▶

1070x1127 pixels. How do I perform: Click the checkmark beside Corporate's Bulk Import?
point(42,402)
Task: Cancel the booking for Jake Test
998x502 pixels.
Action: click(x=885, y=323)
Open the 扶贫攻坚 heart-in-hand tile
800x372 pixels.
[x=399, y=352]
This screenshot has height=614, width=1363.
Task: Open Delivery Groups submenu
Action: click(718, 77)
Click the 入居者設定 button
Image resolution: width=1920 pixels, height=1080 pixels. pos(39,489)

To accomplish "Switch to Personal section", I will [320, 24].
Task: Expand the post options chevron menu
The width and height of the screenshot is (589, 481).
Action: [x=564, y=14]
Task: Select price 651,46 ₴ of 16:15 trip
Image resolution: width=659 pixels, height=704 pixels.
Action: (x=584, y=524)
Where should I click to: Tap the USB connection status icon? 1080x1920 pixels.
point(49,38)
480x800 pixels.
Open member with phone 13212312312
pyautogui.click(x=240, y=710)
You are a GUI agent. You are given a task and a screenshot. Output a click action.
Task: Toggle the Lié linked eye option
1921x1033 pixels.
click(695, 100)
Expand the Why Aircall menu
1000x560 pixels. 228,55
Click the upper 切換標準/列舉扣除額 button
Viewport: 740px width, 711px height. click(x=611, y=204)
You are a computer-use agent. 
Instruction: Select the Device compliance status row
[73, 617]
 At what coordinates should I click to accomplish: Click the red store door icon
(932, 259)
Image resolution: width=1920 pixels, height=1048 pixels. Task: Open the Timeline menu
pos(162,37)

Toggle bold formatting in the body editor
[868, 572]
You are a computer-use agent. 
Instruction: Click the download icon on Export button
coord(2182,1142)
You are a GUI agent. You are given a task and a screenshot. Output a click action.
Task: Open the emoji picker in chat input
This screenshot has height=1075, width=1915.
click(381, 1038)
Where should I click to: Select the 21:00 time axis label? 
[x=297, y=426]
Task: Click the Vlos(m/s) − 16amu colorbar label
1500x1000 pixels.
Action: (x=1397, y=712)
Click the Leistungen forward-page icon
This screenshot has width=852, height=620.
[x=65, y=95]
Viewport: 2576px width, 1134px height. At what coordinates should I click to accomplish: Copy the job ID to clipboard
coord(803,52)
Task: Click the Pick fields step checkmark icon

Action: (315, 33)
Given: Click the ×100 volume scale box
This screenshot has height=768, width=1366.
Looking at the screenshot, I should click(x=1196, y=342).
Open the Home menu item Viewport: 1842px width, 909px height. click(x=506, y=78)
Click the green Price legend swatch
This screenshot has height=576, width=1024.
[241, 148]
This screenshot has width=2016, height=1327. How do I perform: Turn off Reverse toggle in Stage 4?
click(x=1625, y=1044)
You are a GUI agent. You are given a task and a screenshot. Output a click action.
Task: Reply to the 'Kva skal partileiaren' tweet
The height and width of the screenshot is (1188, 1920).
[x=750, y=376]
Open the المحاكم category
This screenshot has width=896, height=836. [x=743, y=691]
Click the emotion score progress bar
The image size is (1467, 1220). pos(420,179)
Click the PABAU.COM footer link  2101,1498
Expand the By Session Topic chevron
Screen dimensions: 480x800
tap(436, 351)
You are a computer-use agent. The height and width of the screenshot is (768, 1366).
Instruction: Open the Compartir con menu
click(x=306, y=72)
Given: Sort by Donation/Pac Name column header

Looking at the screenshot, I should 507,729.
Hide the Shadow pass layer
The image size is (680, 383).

◀

Set problem —
Please copy out the data above, starting at the line that contains "Task: Click the Pick" and stopping after the last line of the data.

Correct result —
Task: Click the Pick fields step checkmark icon

Action: (315, 33)
Given: Click the ×100 volume scale box
This screenshot has height=768, width=1366.
Looking at the screenshot, I should click(x=1196, y=342).
Open the Home menu item Viewport: 1842px width, 909px height. click(x=506, y=78)
Click the green Price legend swatch
This screenshot has height=576, width=1024.
[241, 148]
This screenshot has width=2016, height=1327. How do I perform: Turn off Reverse toggle in Stage 4?
click(x=1625, y=1044)
You are a GUI agent. You are given a task and a screenshot. Output a click action.
Task: Reply to the 'Kva skal partileiaren' tweet
The height and width of the screenshot is (1188, 1920).
[x=750, y=376]
Open the المحاكم category
This screenshot has width=896, height=836. [x=743, y=691]
Click the emotion score progress bar
The image size is (1467, 1220). pos(420,179)
Click the PABAU.COM footer link  2101,1498
Expand the By Session Topic chevron
Screen dimensions: 480x800
tap(436, 351)
You are a computer-use agent. The height and width of the screenshot is (768, 1366).
Instruction: Open the Compartir con menu
click(x=306, y=72)
Given: Sort by Donation/Pac Name column header

Looking at the screenshot, I should 507,729.
Hide the Shadow pass layer
The image size is (680, 383).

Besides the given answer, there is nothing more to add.